DIETRO LA CACCIATA DI PIZZAROTTI LA PRESSIONE DEI FALCHI, COSI’ E’ NATA LA NORMA AD PERSONAM
LUNGHE ORE DI PRESSING DEGLI ORTODOSSI E DELLA COMUNICAZIONE CHE SI INVENTANO UN PROVVEDIMENTO NON PREVISTO DALLO STATUTO
L’Epurazione, perchè tale è nella sostanza, per ritrovare l’equilibrio politico. L’Epurazione come valium per il placare il nervosismo interno.
Perchè da ieri, da quando è esploso il caso Pizzarotti, Beppe Grillo è stato subissato di mail, telefonate. Anche dei parlamentari, anzi soprattutto dei parlamentari alla Morra, i falchi, puri, ortodossi in nome dell’“abbiamo sempre detto che ci si dimette per un avviso di garanzia”.
Lo diceva anche Luigi Di Maio, nuovo leader e aspirante candidato premier.
Sulla rete rimbalza la sua intervista a alla Stampa in cui invoca le dimissioni anche di fronte a un avviso di garanzia per abuso d’ufficio, per non parlare della richiesta di dimissioni ad Alfano, quando esce la notizia che è indagato — per abuso d’ufficio — per il trasferimento del prefetto di Enna.
C’è questo fuoco sotto la cenere del caso Pizzarotti.
La richiesta (da parte dei parlamentari) di un incontro con Grillo. “Non la reggiamo, così non la reggiamo” ripetevano i comunicatori pentastellati. “Non possiamo assumere una posizione poco chiara”.
Per un giorno hanno provato a imbastire una linea per uscire dal fuoco di fila del Pd. E per trovare una coerenza tra la copertura dei sindaci indagati e mesi in cui, sugli avversari politici, qualunque reato — tanto abuso d’ufficio, tanto concorso esterno, senza distinzione — è stato caricato come una condanna preventiva, buona per proteste, sfiducie parlamentari, campagne o manganellate mediatiche.
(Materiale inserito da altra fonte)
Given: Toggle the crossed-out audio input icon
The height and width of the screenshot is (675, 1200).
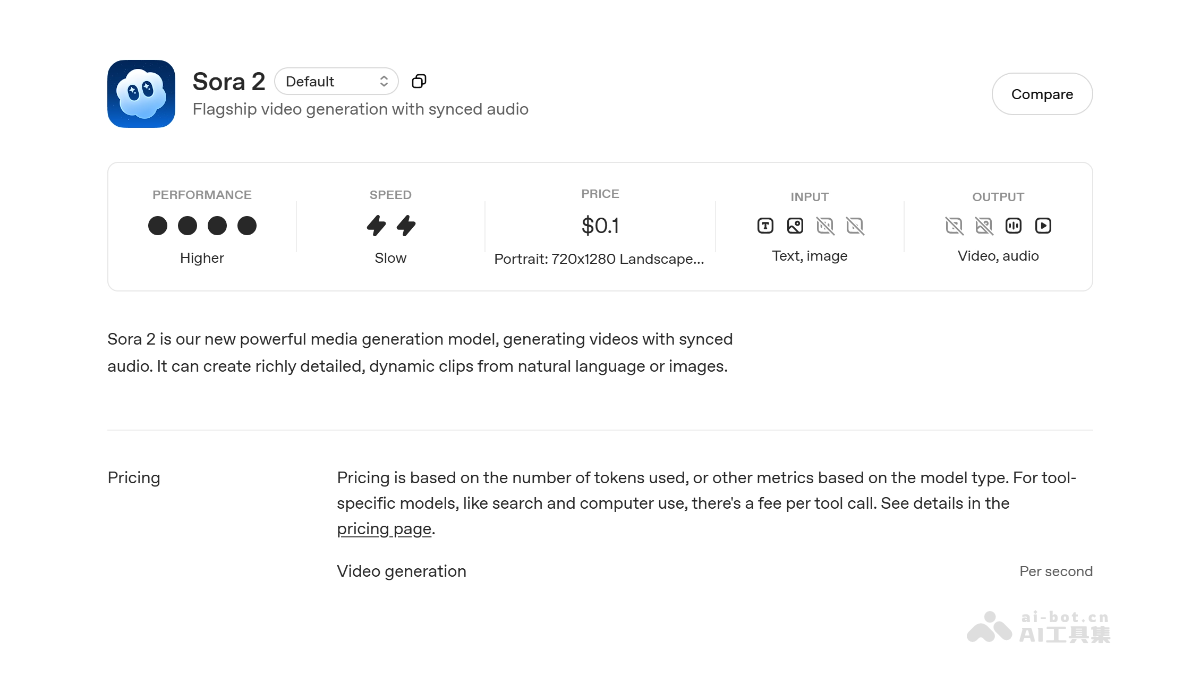Looking at the screenshot, I should click(x=826, y=226).
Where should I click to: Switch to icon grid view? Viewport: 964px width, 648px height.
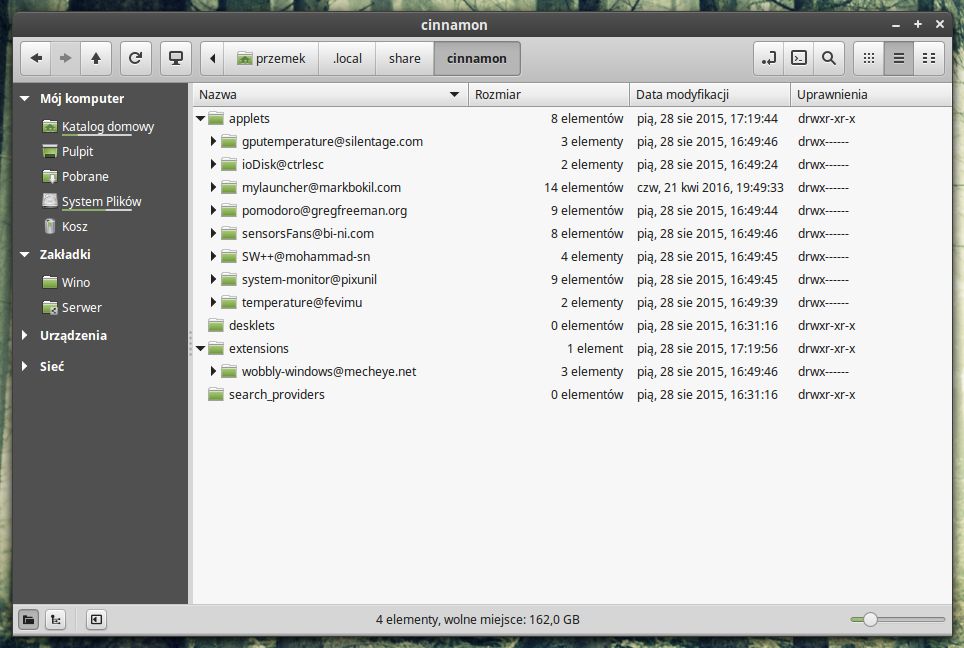pyautogui.click(x=869, y=58)
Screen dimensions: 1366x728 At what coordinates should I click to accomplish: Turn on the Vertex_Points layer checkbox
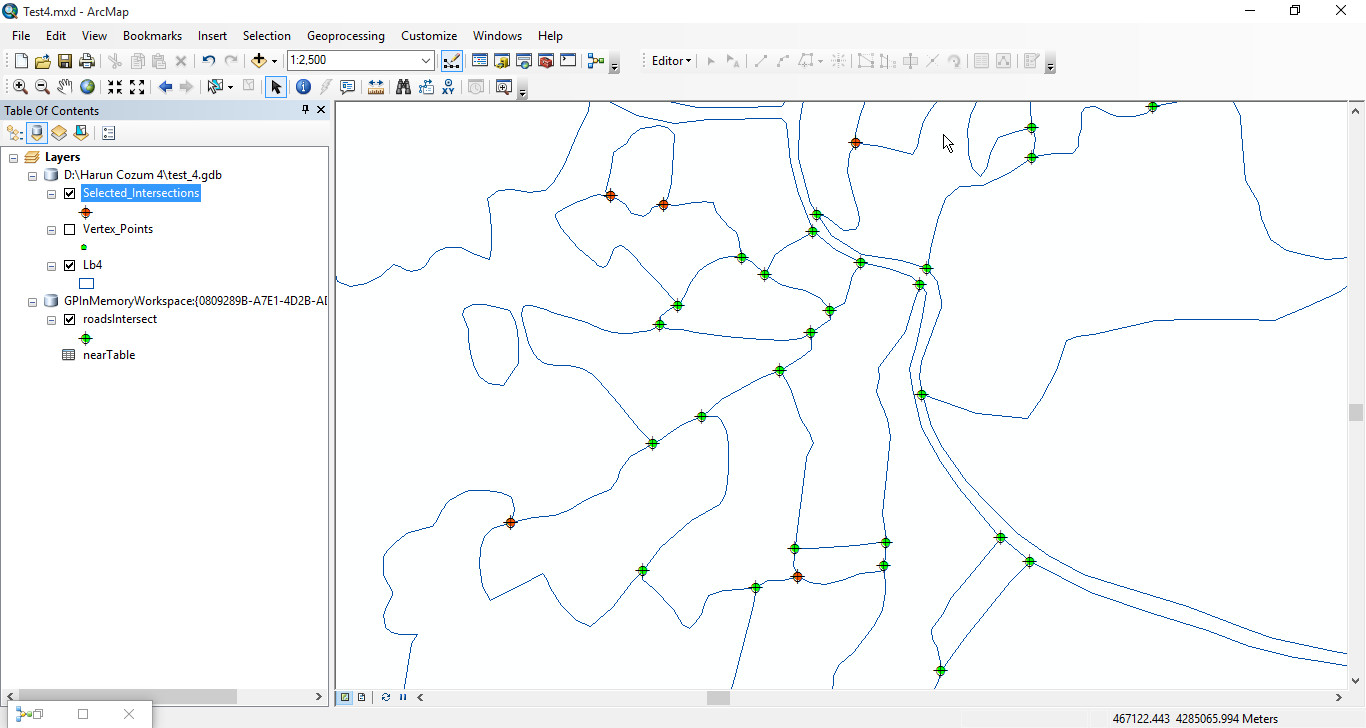[69, 229]
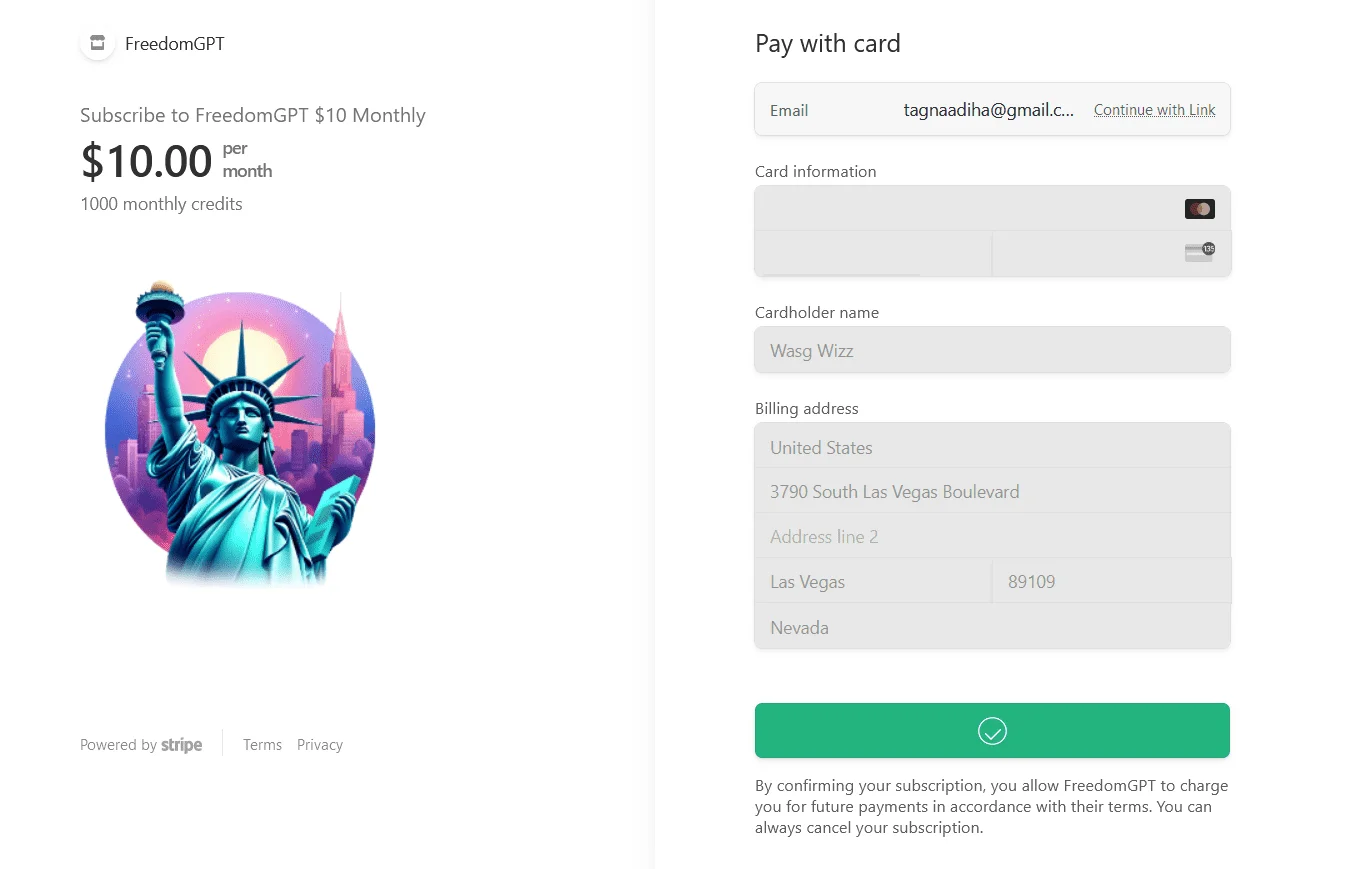Focus the card number field

coord(992,208)
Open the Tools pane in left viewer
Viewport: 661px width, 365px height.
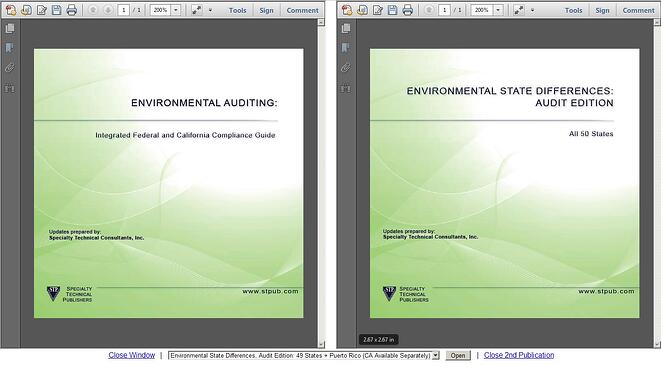coord(238,10)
Attività molto redditizia in termini di consenso. E allora: vale la pena scaricare questa Santa Barbara giustizialista in nome della difesa di Pizzarotti?
Già Nogarin è stato difficile da reggere, però andava fatto perchè “ortodosso”. Pizzarotti no, è l’eretico anche con una certa consistenza di consenso.
Con lui i rapporti sono inesistenti da mesi, almeno dallo scorso autunno, di reciproca insofferenza, da “nemici”. Sono di allora gli ultimi contatti. Poi, il gelo.
Nasce da qui la “svolta”, con la decisione di “sospendere” Piazzarotti, maturata nei contatti tra Milano e Genova.
Attenzione, Grillo spiega che non per l’avviso di garanzia viene “sospeso” Piazzarotti ma perchè non ha rispettato il codice della trasparenza, rifiutandosi di mandare i documenti giudiziari richiesti dai vertici del Movimento.
Peraltro dopo aver tenuto per sè il segreto di essere indagato, questo sì a differenza del ligio Nogarin che la notizia l’ha diramata per primo.
Una norma, non presente nello statuto, ad personam che consente a Nogarin di rimanere in sella e di condannare Pizzarotti.
Ad personam, perchè nello statuto non è prevista l’istituto della “sospensione” nè per un avviso di garanzia nè per trasparenza, virtù della quale non brilla neanche il candidato sindaco di Roma Virginia Raggi, che ha omesso di rendere noto il suo praticantato da Previti.
Chi ha la memoria più robusta non può non notare che la sospensione rappresenta un unicum nel mondo pentastellato.
Prima funzionava che Casaleggio decideva l’espulsione, che poi veniva ratificata dal mitico web. Stavolta, via web, è stata direttamente consegnata la sentenza senza avviso preventivo.
E non è sbagliato, parlando con fonti informate, dire che — in fondo — il Direttorio non aspettava altro per liquidare Pizzarotti, vissuto come un fastidioso corpo estraneo nel Movimento.
A monte della scelta c’è una convinzione granitica. E cioè che, nell’elettorato dei 5Stelle, sarebbe stato difficile spiegare il perchè un avviso di garanzia non porta alle dimissioni, non la cacciata di fatto.
E in parecchi ricordano i precedenti: “Dopo le espulsioni non abbiamo mai perso voti, anzi”. Insomma, come diceva Giuseppe Stalin, “il Partito, epurandosi, si rafforza”.